■ **Work required**:
Beginning with the line that contains "Image resolution: width=622" and ending with the last line of the records, write out each line exactly and omit the pictures.
[[ Input data open ]]
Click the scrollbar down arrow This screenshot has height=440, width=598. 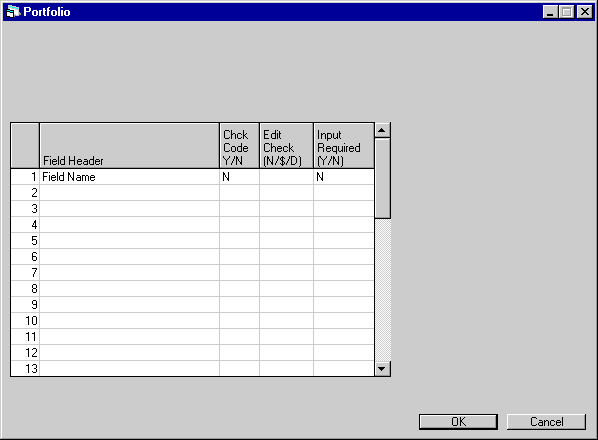(x=382, y=369)

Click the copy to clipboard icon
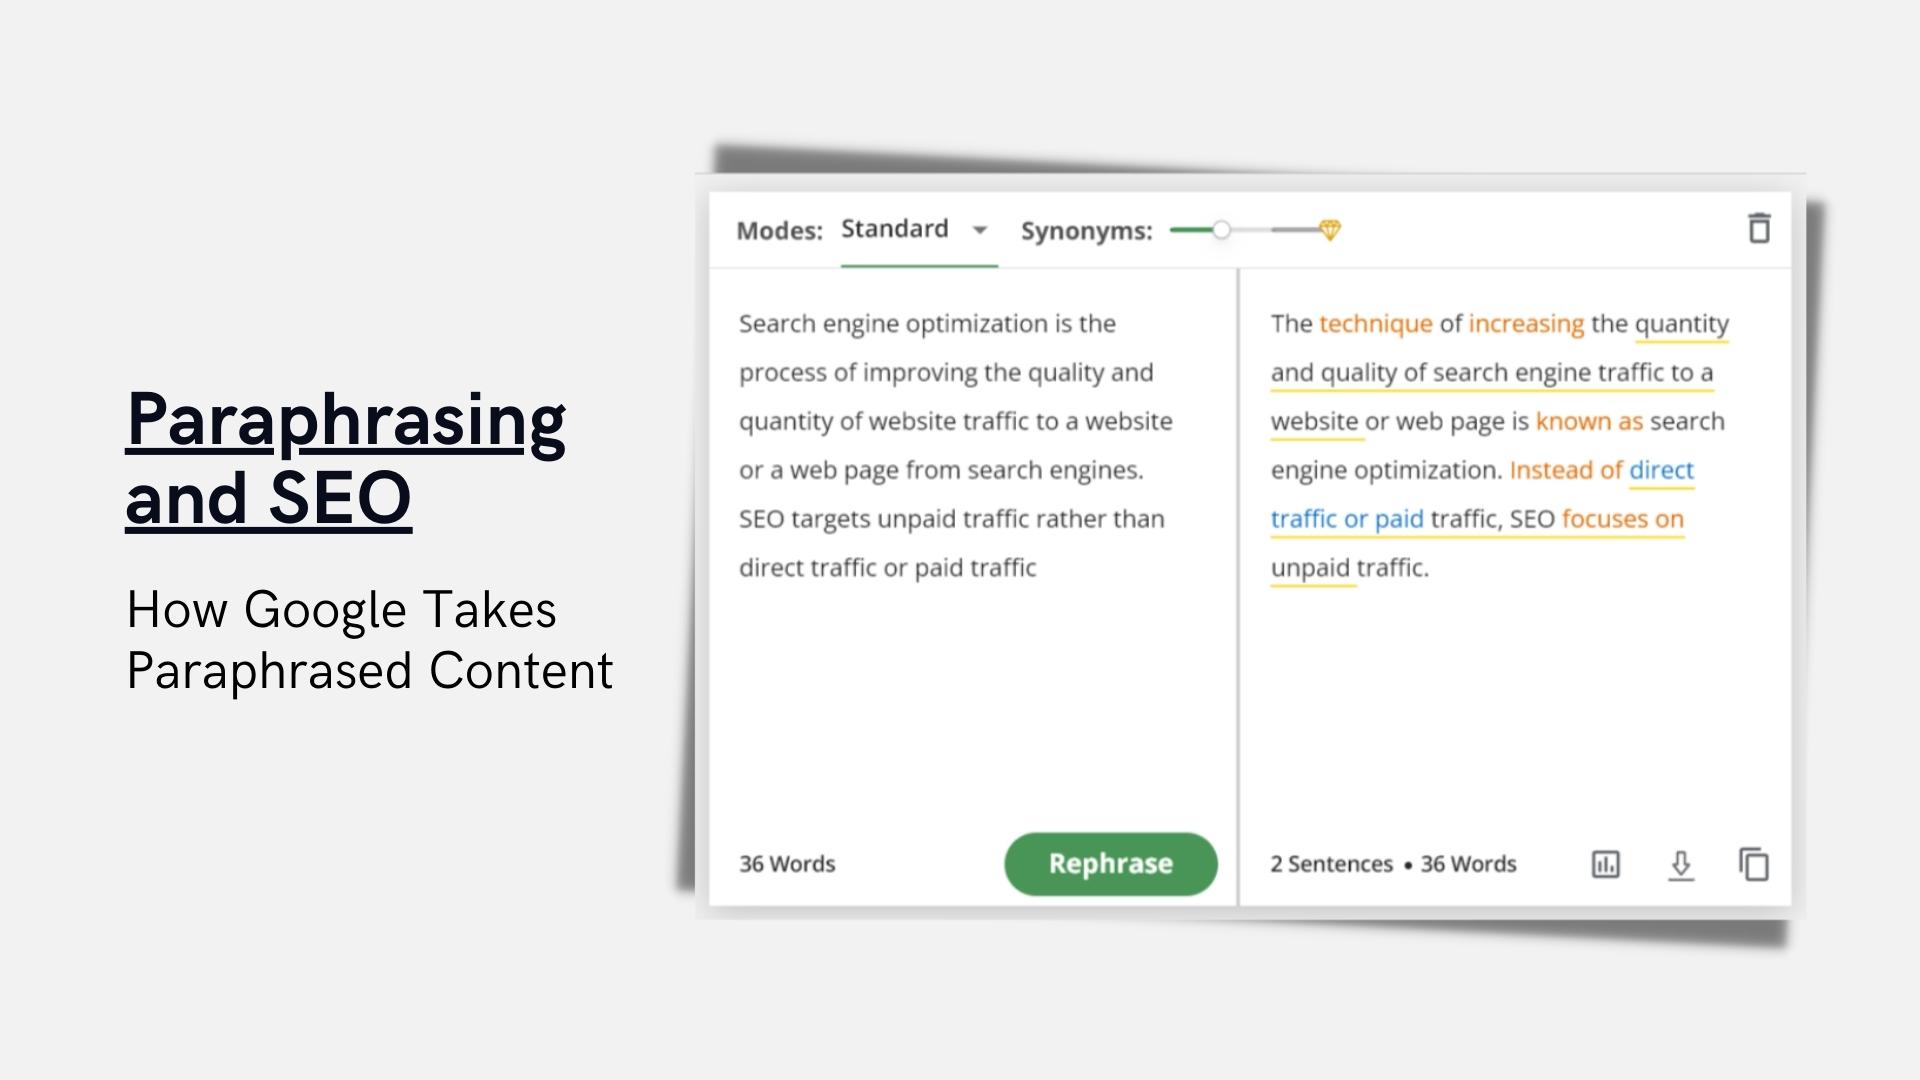1755,864
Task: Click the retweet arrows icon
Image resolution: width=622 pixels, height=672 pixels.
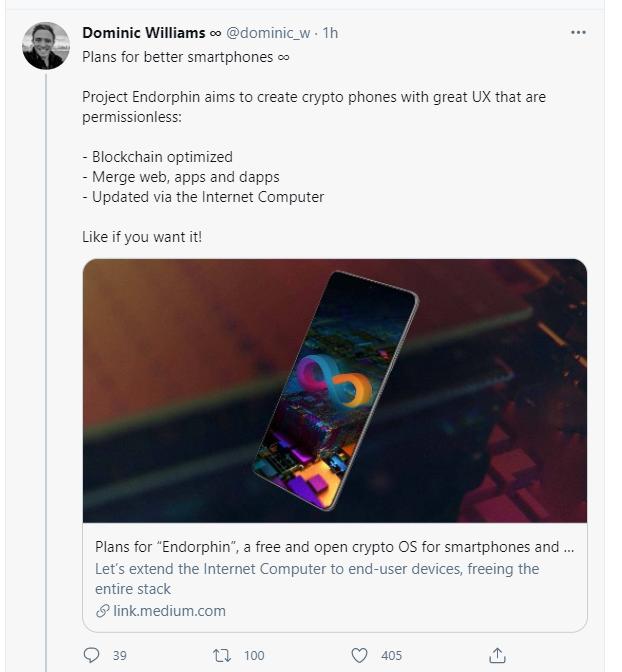Action: 223,655
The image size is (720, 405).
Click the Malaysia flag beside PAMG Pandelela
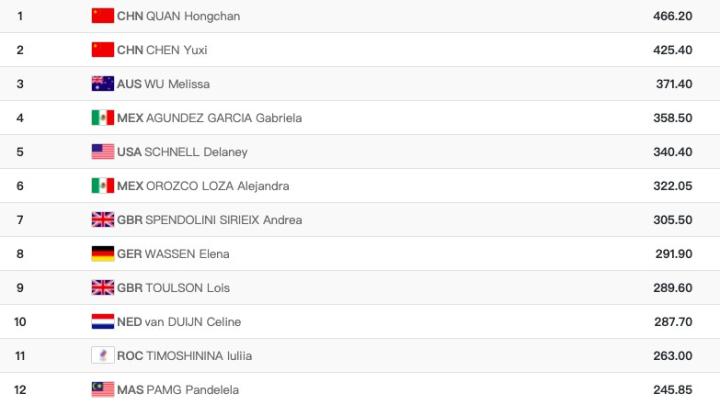point(103,389)
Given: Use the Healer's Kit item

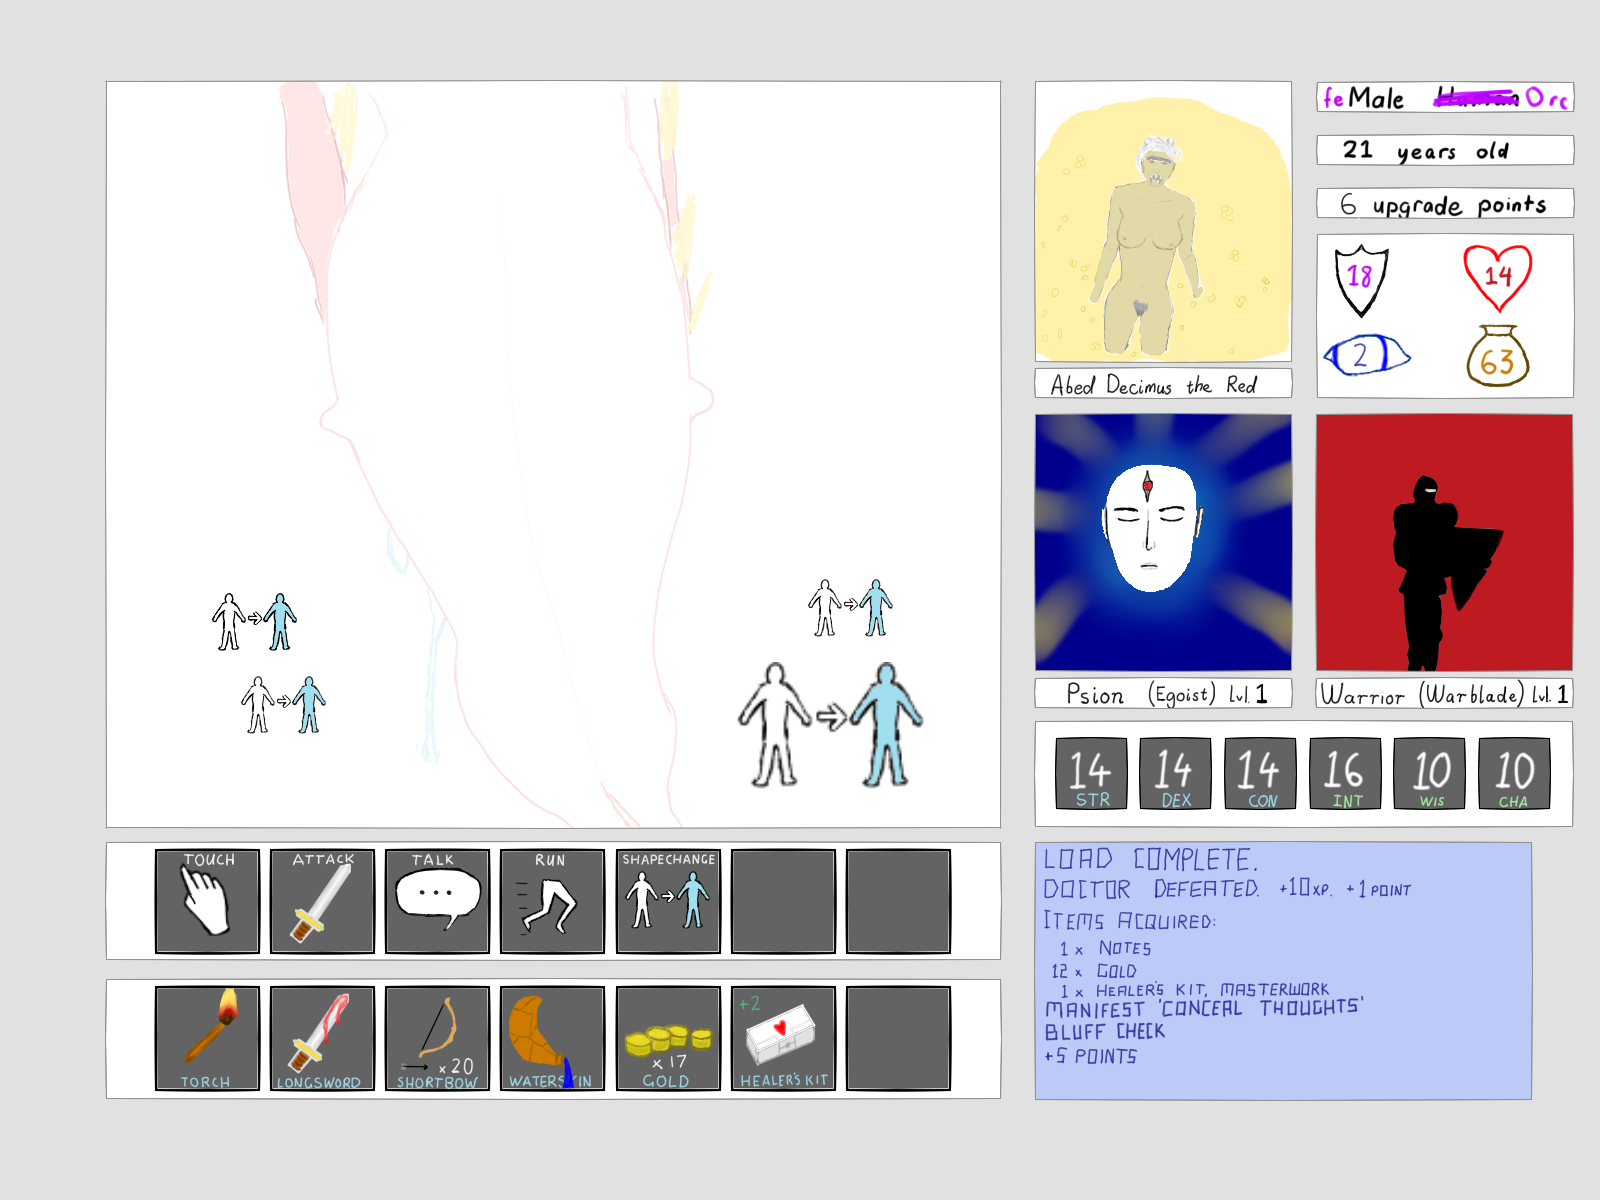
[[ Input data closed ]]
■ **Response area**:
Image resolution: width=622 pixels, height=672 pixels.
Action: 223,655
The image size is (720, 405).
Click the Malaysia flag beside PAMG Pandelela
point(103,389)
Given: Use the Healer's Kit item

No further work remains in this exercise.